* [TAREFA A] Transcreva do texto sobre metionina em vacas o trecho entre "O segundo estudo" e "corroboram essa tese.", incluindo os dois.
* [TAREFA B] No texto sobre metionina em vacas, qual antioxidante teve concentração no fígado significativamente maior nas vacas suplementadas?
* [TAREFA C] Resuma o parágrafo do texto sobre metionina em vacas que começa com "O segundo estudo mostrou", mantendo os fatos principais.

* [TEXTO FORNECIDO]
▬▬▬

O primeiro deles avaliou a variação na concentração de alguns biomarcadores de resposta inflamatória e stress oxidativo no sangue e fígado das vacas, e os animais suplementados com metionina apresentaram nos primeiros dias da lactação maior concentração sanguínea de albumina, que é um indicador de melhor função hepática e maior concentração de carnitina fosfatidilcolina no fígado, o que indica maior capacidade de β-oxidação de ácidos graxos e síntese de VLDL, processos metabólicos importantes para melhorar o metabolismo de gorduras, de forma que as vacas nessa condição tendem a apresentar menor incidência de alguns problemas típicos do pós-parto imediato como cetose e esteatose hepática. Além disso, a concentração hepática de glutationa, um importante anti-oxidante, também foi significativamente maior nas vacas suplementadas com metionina, o que reforça o melhor status metabólico das vacas suplementadas com o aminoácido.
O segundo estudo mostrou que a suplementação com Met afetou positivamente a expressão de genes ligados ao metabolismo de metionina e glutationa, resposta inflamatória, stress oxidativo e processos de metilação de DNA. De maneira geral os resultados mostraram uma melhor condição metabólica das vacas que receberam metionina, de forma que esses animais sofreram menos os efeitos do stress associado ao período de transição, especialmente no que se refere ao funcionamento do fígado e combate ao stress oxidativo. Animais que conseguem manter a função hepática em melhor nível conseguem lidar melhor com a mobilização excessiva de gordura no período de transição, e tendem a apresentar menor incidência de cetose. Os dados do primeiro estudo, mostrando aumento no CMS no pós-parto imediato corroboram essa tese.

▬▬▬

* [DADOS EXTRAÍDOS]
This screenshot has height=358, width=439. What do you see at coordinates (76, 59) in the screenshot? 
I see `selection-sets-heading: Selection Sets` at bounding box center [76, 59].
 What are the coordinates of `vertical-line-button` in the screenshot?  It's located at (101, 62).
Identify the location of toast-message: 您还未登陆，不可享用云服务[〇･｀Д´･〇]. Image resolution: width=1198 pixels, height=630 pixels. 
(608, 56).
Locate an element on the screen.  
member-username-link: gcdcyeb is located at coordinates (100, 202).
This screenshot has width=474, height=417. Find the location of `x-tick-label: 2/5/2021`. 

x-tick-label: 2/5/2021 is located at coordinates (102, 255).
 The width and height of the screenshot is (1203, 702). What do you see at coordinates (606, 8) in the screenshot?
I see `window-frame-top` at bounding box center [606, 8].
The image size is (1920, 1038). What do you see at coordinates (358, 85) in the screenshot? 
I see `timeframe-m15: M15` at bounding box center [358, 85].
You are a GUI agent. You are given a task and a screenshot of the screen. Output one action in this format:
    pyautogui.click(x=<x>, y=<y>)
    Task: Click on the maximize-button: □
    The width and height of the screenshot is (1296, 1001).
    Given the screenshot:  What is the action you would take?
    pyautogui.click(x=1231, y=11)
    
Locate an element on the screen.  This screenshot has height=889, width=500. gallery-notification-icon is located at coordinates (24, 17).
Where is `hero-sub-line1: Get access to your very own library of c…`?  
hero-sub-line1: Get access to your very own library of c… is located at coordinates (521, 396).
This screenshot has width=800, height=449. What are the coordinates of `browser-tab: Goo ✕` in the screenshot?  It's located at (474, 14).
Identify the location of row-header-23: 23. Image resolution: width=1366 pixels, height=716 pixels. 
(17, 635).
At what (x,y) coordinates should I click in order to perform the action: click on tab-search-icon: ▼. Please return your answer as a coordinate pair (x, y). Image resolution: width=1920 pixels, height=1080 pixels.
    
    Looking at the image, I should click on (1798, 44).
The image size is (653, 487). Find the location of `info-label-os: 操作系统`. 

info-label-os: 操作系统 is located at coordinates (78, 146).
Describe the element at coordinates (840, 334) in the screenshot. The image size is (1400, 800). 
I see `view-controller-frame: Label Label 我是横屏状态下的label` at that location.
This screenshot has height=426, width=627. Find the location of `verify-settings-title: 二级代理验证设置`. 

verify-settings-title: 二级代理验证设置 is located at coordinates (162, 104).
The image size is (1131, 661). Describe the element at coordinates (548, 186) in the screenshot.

▬▬▬

* [RESPOSTA A]
O segundo estudo mostrou que a suplementação com Met afetou positivamente a expressão de genes ligados ao metabolismo de metionina e glutationa, resposta inflamatória, stress oxidativo e processos de metilação de DNA. De maneira geral os resultados mostraram uma melhor condição metabólica das vacas que receberam metionina, de forma que esses animais sofreram menos os efeitos do stress associado ao período de transição, especialmente no que se refere ao funcionamento do fígado e combate ao stress oxidativo. Animais que conseguem manter a função hepática em melhor nível conseguem lidar melhor com a mobilização excessiva de gordura no período de transição, e tendem a apresentar menor incidência de cetose. Os dados do primeiro estudo, mostrando aumento no CMS no pós-parto imediato corroboram essa tese.

* [RESPOSTA B] A glutationa.

* [RESPOSTA C] O segundo estudo mostrou que a metionina teve efeito positivo sobre a expressão de genes ligados a quatro processos: o metabolismo de metionina e glutationa, a resposta inflamatória, o stress oxidativo e a metilação de DNA. As vacas suplementadas tiveram melhor condição metabólica e sofreram menos com o stress do período de transição, sobretudo no funcionamento do fígado e no combate ao stress oxidativo. Com o fígado funcionando melhor, esses animais lidam melhor com a mobilização excessiva de gordura e tendem a ter menos cetose. O aumento no CMS no pós-parto imediato, visto no primeiro estudo, reforça essa ideia.